Stalling over tap tax blamed for tightening of budgets in education
Public expenditure cuts are having an impact on education institutions across Northern Ireland.
The Belfast Telegraph asked the Association for Northern Ireland Colleges (ANIC), Queen’s University, Belfast (QUB) and the University of Ulster (UU) how budget cuts and the financial downturn is affecting them.
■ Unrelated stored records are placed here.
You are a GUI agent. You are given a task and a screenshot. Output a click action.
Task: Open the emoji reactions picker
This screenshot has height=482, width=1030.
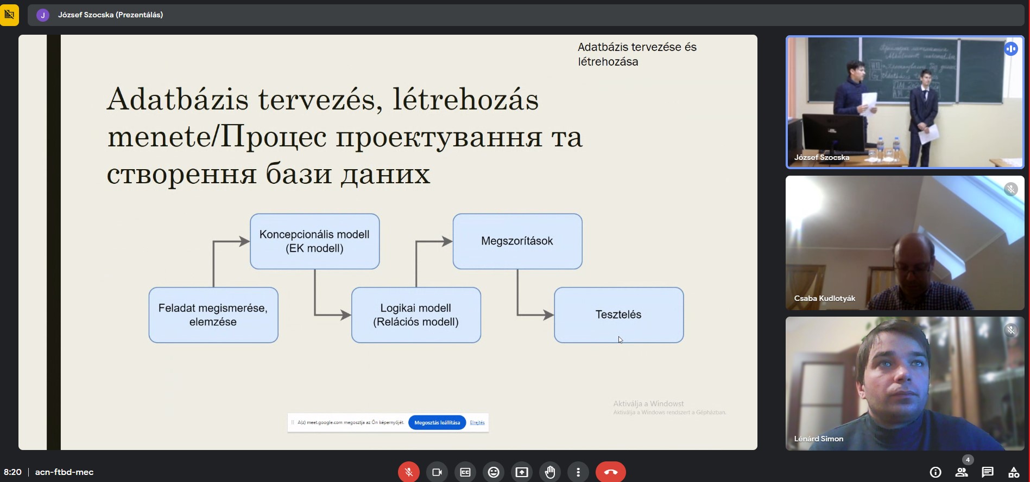coord(494,472)
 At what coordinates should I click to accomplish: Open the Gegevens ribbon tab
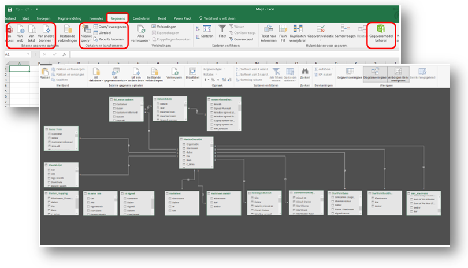click(x=117, y=18)
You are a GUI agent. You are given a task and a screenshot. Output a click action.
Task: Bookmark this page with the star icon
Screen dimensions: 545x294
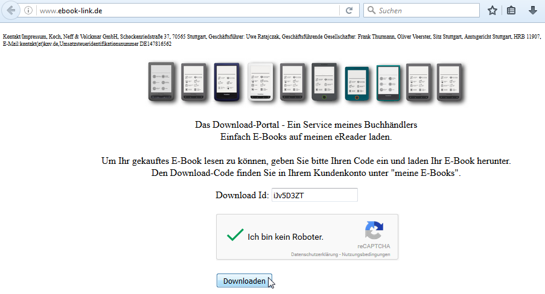tap(492, 10)
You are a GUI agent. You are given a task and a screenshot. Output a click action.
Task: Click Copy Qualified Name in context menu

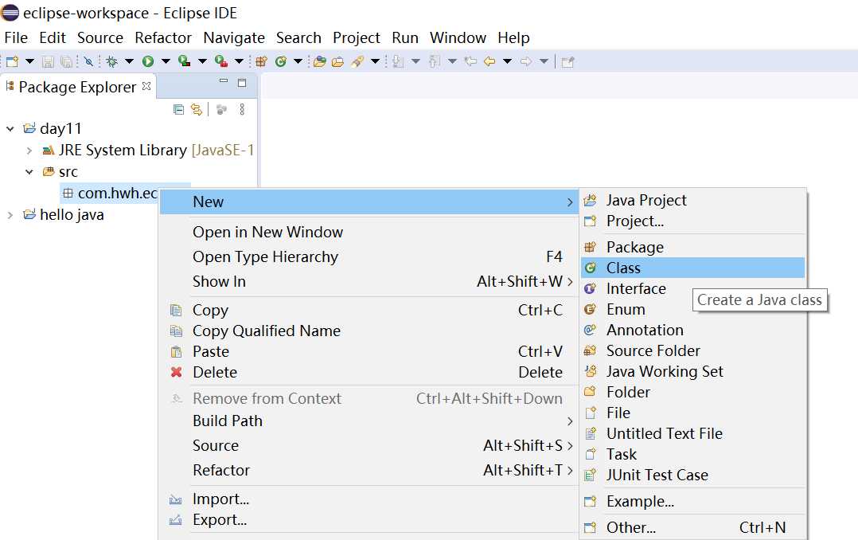click(x=266, y=331)
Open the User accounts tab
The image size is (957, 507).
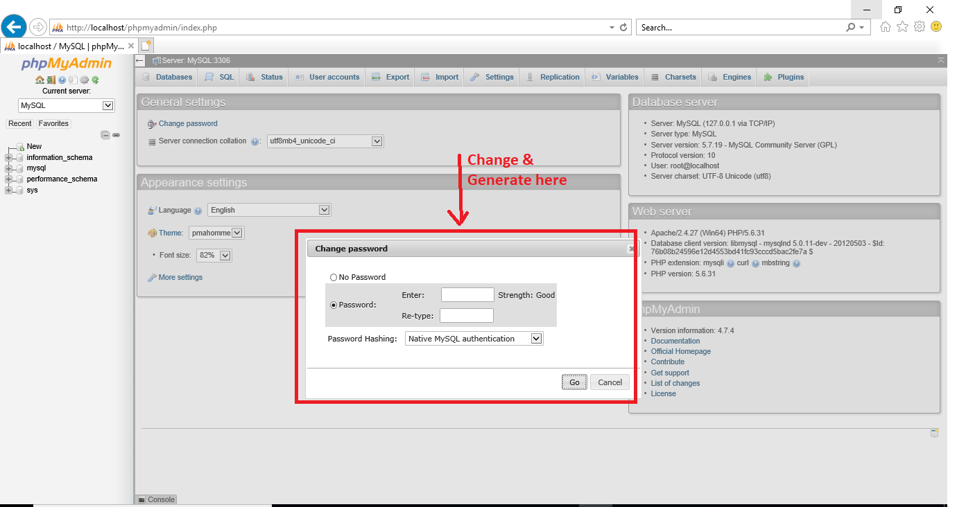coord(327,77)
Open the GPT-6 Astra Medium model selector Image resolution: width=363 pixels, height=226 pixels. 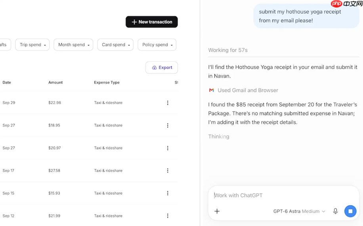coord(299,211)
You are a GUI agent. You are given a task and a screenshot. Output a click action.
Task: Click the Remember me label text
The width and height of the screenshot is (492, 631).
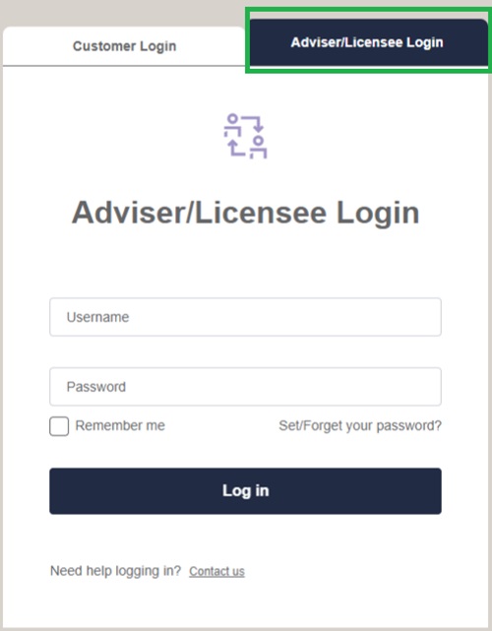point(120,426)
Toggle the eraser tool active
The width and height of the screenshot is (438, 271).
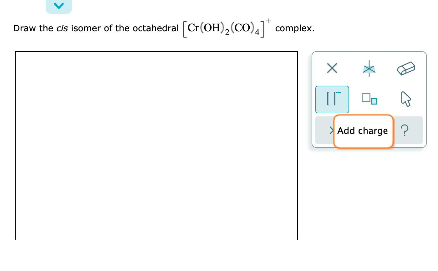(406, 68)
We asked if they had plans for redundancies/department closures.
UU vice-chancellor Professor Richard Barnett said that the cuts have nothing to do with the UK’s public finances and blamed them on the Executive’s decision not to charge for public water.
He said: “In terms of the strategic capital investment fund, the University of Ulster’s allocation will fall from £6.9m to £2.5m.
“Essentially, in Northern Ireland we are choosing to pay for water by cutting health and education budgets.”
A QUB spokesman said that it had already taken action through the 2009 Academic and Financial Plan to deal with the impact of cuts in public funding in 2010-11.
The university announced details last year of a controversial plan to cut more than 100 academic and research jobs across all 20 schools in the university.
Meanwhile, ANIC — which represents the six colleges of further and higher education — has warned that it is not immune to the pressures of reduced funding.
ANIC chief executive John D’Arcy said: “The biggest threat is to part time recreational or leisure and non accredited courses as the colleges are determined to protect courses offering people essential skills.”
Recently Employment and Learning Minister Sir Reg Empey said: “We have no plans at the moment to reduce recurrent funding to the FE sector.
“However, that does not take into account what may emerge after the election.”